EXERCISE GOAL —
Set down every entry exactly as it stands, omitting any picture.

Stored data entries —

==*==

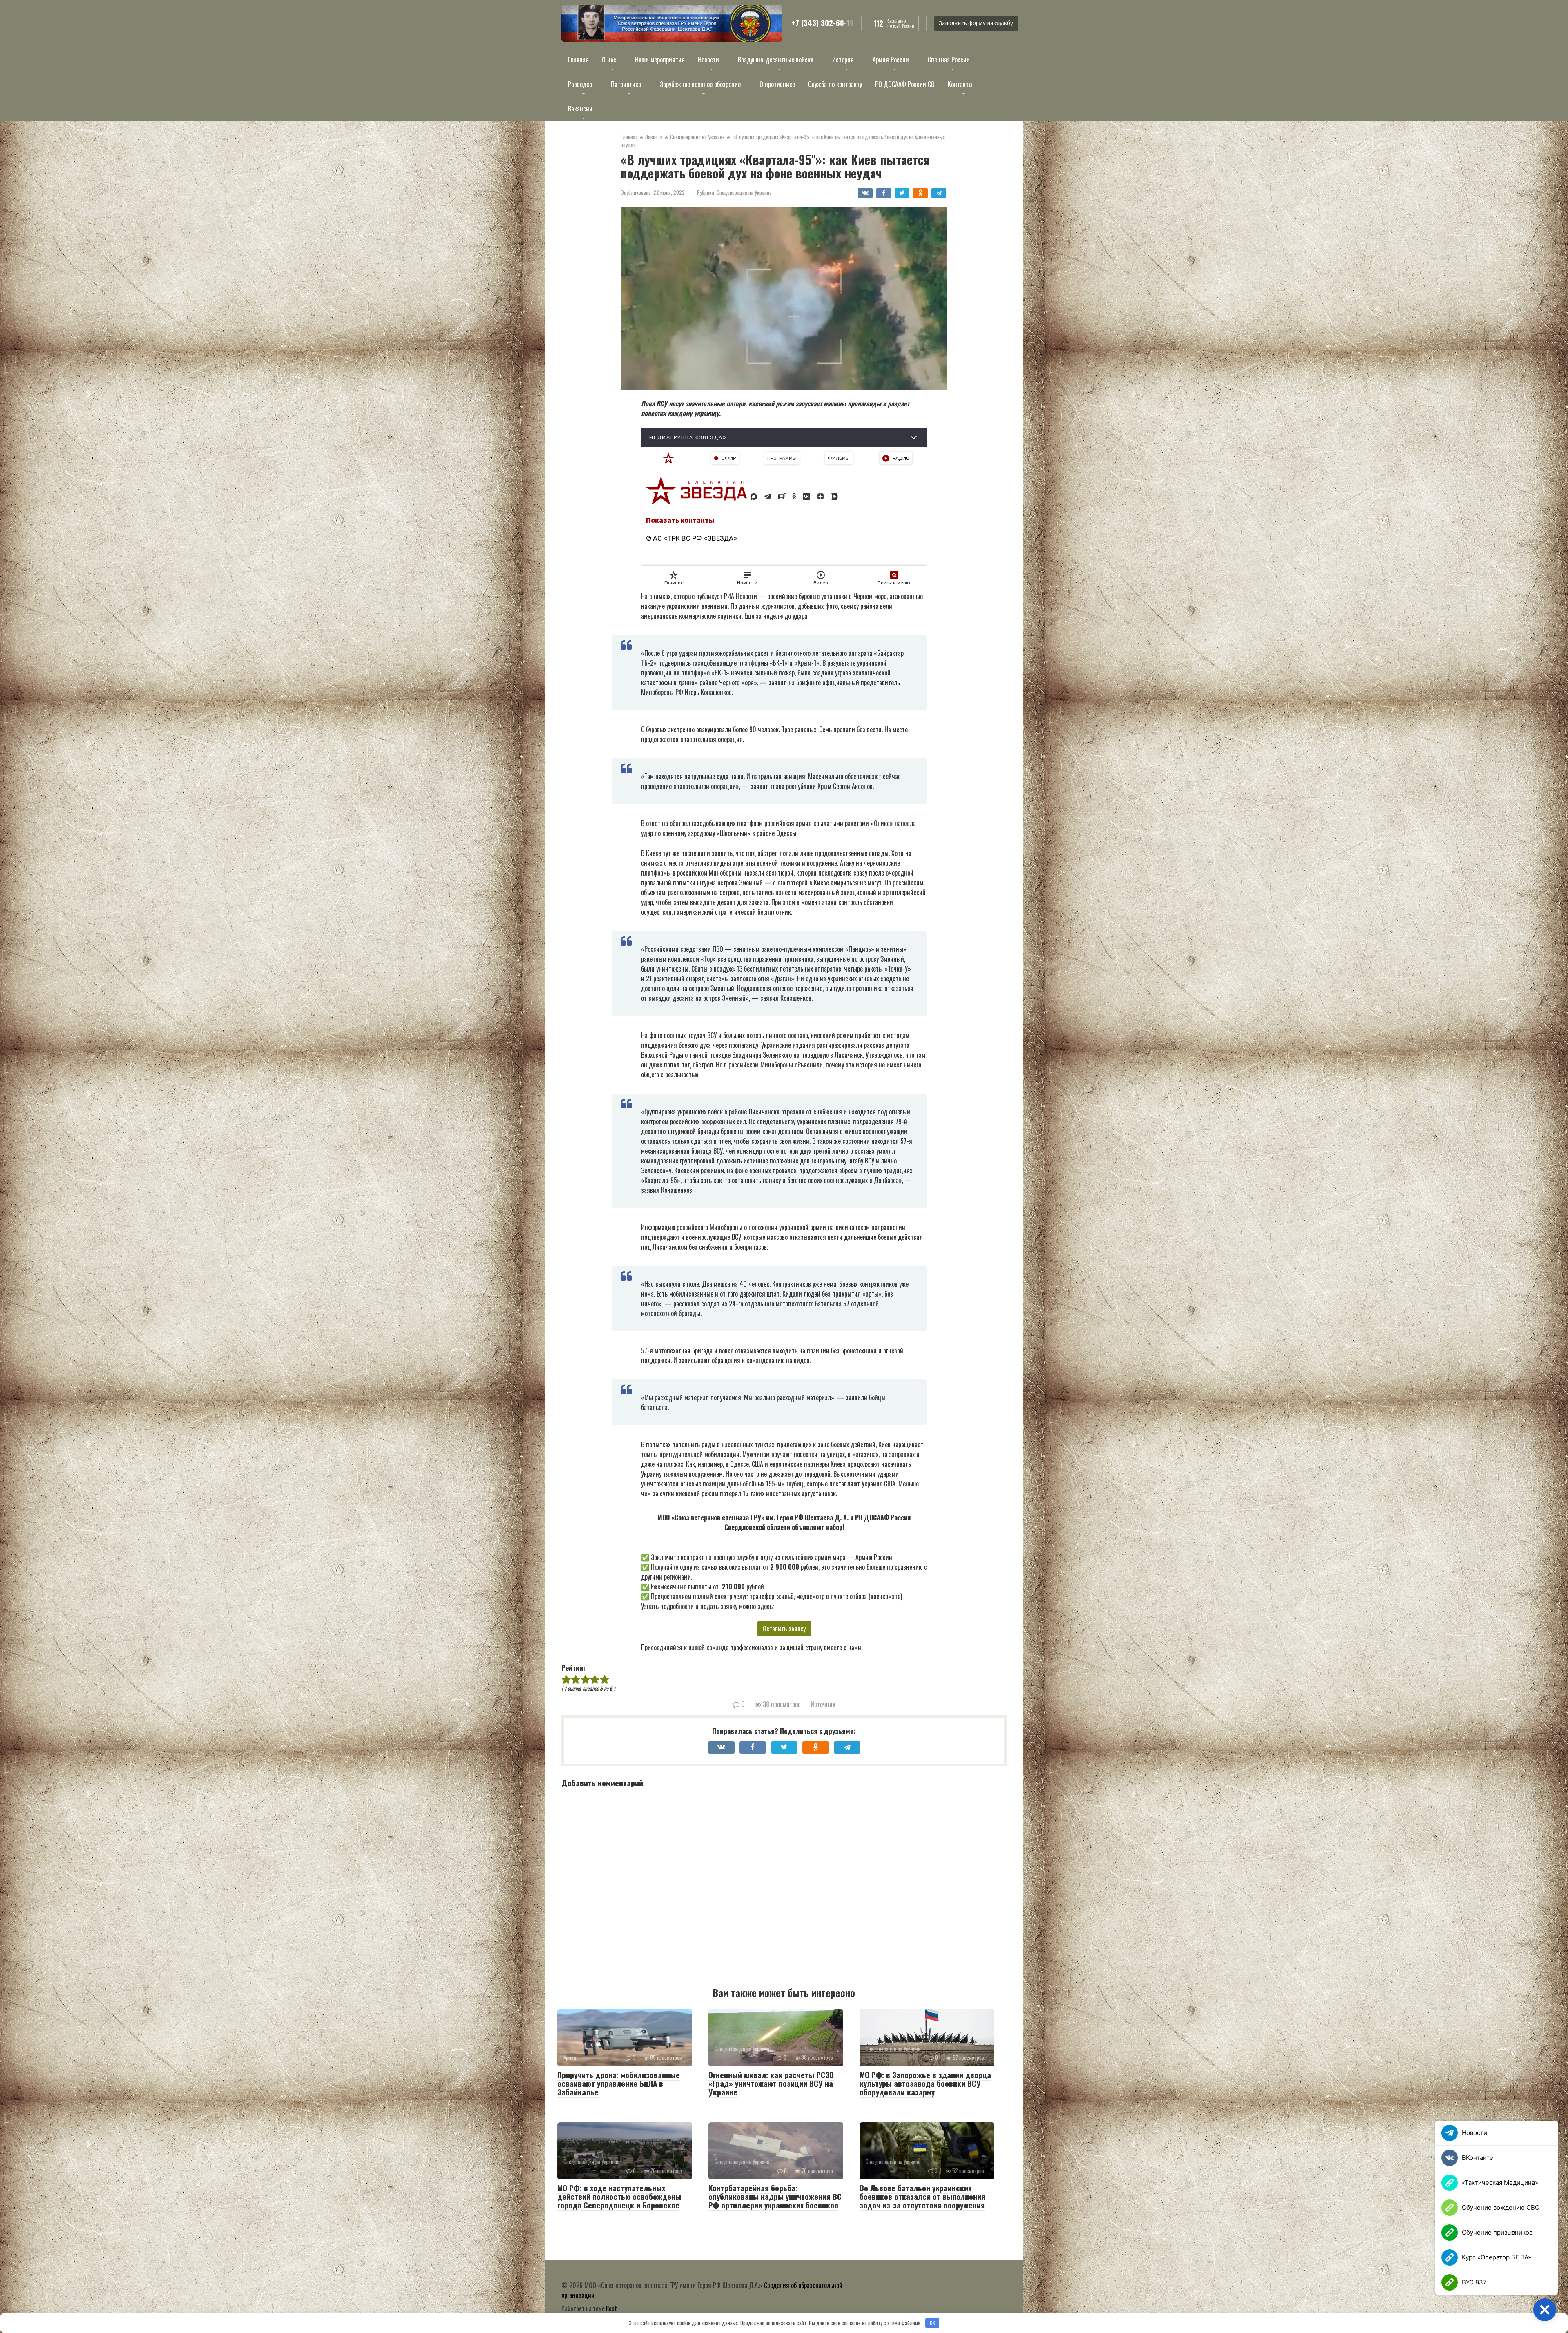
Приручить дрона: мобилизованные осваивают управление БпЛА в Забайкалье (618, 2083)
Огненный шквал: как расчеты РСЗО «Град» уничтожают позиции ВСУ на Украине (771, 2083)
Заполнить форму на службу (976, 23)
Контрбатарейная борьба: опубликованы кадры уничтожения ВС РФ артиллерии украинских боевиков (775, 2196)
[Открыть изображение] (671, 23)
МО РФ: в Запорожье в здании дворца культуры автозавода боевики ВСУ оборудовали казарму (925, 2083)
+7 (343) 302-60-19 (823, 23)
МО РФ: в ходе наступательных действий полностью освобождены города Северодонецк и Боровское (619, 2196)
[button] (1544, 2309)
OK (932, 2323)
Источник (823, 1704)
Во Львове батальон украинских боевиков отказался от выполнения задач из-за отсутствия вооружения (922, 2196)
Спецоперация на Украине (744, 192)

==*==

COMPLETED EXERCISE —
Приручить дрона: мобилизованные осваивают управление БпЛА в Забайкалье (618, 2083)
Огненный шквал: как расчеты РСЗО «Град» уничтожают позиции ВСУ на Украине (771, 2083)
Заполнить форму на службу (976, 23)
Контрбатарейная борьба: опубликованы кадры уничтожения ВС РФ артиллерии украинских боевиков (775, 2196)
[Открыть изображение] (671, 23)
МО РФ: в Запорожье в здании дворца культуры автозавода боевики ВСУ оборудовали казарму (925, 2083)
+7 (343) 302-60-19 (823, 23)
МО РФ: в ходе наступательных действий полностью освобождены города Северодонецк и Боровское (619, 2196)
[button] (1544, 2309)
OK (932, 2323)
Источник (823, 1704)
Во Львове батальон украинских боевиков отказался от выполнения задач из-за отсутствия вооружения (922, 2196)
Спецоперация на Украине (744, 192)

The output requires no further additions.